Hardeman's case is seen as a bellwether trial for litigation and settlement options for some 42,700 Roundup lawsuits that are expected to go to trial in the United States. It has already lost three US trials over the product. Bayer's successful appeals could weigh on other cases in US courts.

Federal versus state regulations

Bayer's main argument in Hardeman's case is that the US Environmental Protection Agency (EPA) has repeatedly found that Roundup's active ingredient glyphosate is not a carcinogen and not a risk to public health when used in accordance with its current label.

Bayer argued that states cannot require warning labeling of a product contrary to guidance from a federal agency and it would be impossible to comply with state regulations.

"Because the EPA has consistently approved the sale of glyphosate without a cancer warning and has stated that including such a warning on the label would render the product misbranded, any state-imposed cancer warning is expressly preempted," Bayer said in a statement.

Lawyers for Hardeman had argued in the trial that Monsanto had failed to warn of the herbicide's cancer risk and that the company acted negligently.

Monsanto has repeatedly pointed to studies showing glyphosate is safe. But the France-based International Agency for Research on Cancer (IARC), part of the World Health Organization, classified glyphosate as a "probable human carcinogen" in 2015.

Read moreGermany set to ban glyphosate from end of 2023

Bayer argued that the court made a mistake in admitting IARC's classification of glyphosate while refusing to allow Monsanto to admit evidence from worldwide regulatory agencies rejecting its conclusions.

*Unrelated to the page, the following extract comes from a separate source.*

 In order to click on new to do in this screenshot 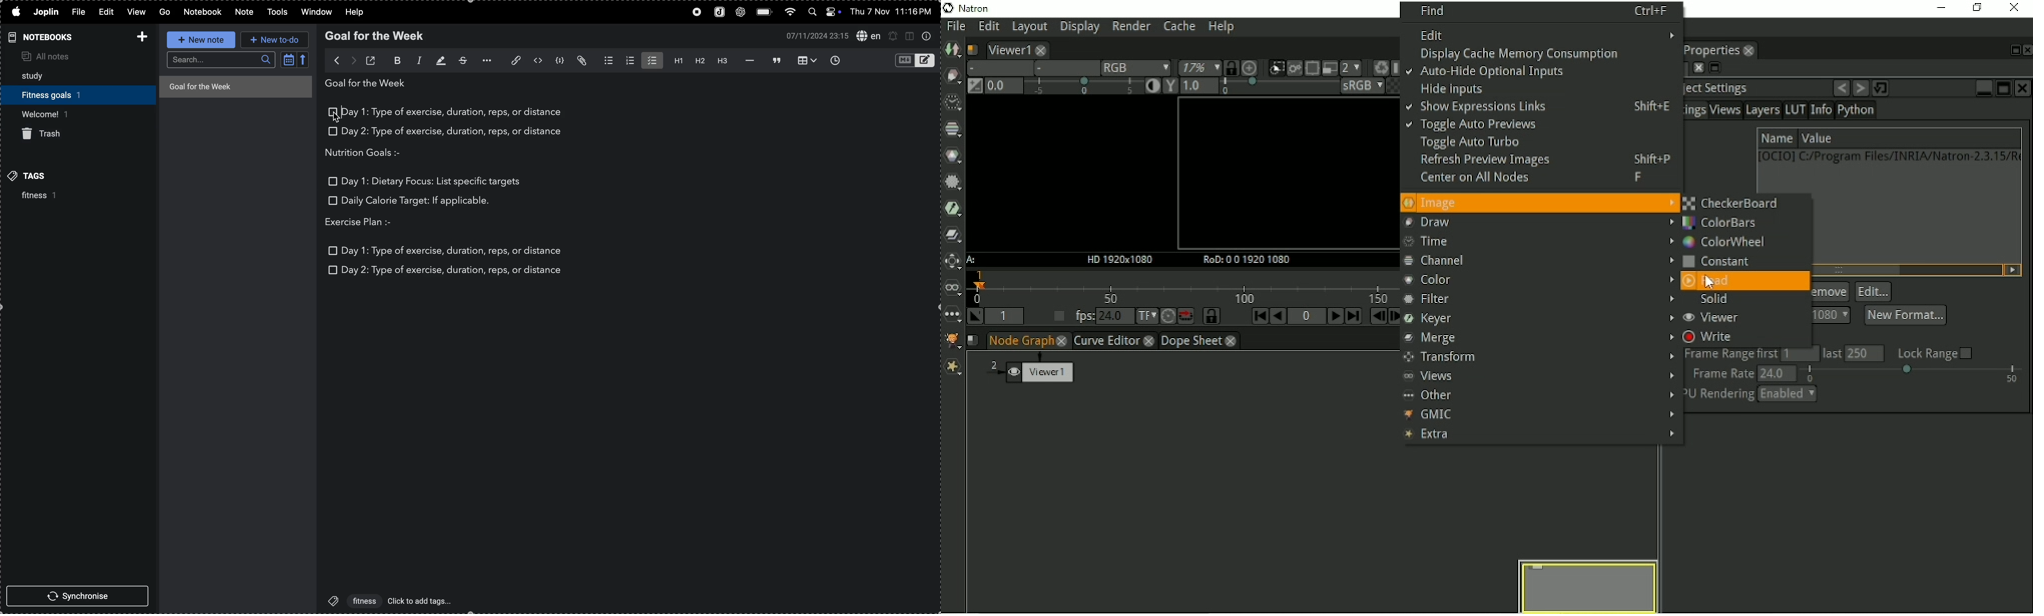, I will do `click(275, 41)`.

"This left the jury with the mistaken impression that IARC's and EPA's conclusions were equally valid, despite the fact that virtually every regulatory agency that studied the issue — including two European Union agencies and the national regulatory authorities of Australia, Canada, Germany, Japan, and New Zealand — had expressly rejected IARC's determination," Bayer said.

Bayer also argued the court permitted "unreliable evidence" and allowed Hardeman's experts to deem his exposure to glyphosate to be the cause of his cancer without addressing the fact that 70% of non-Hodgkin's lymphoma cases have no known cause. It also pointed out that Hardeman had lived for years with hepatitis C, which has been associated with causing the cancer.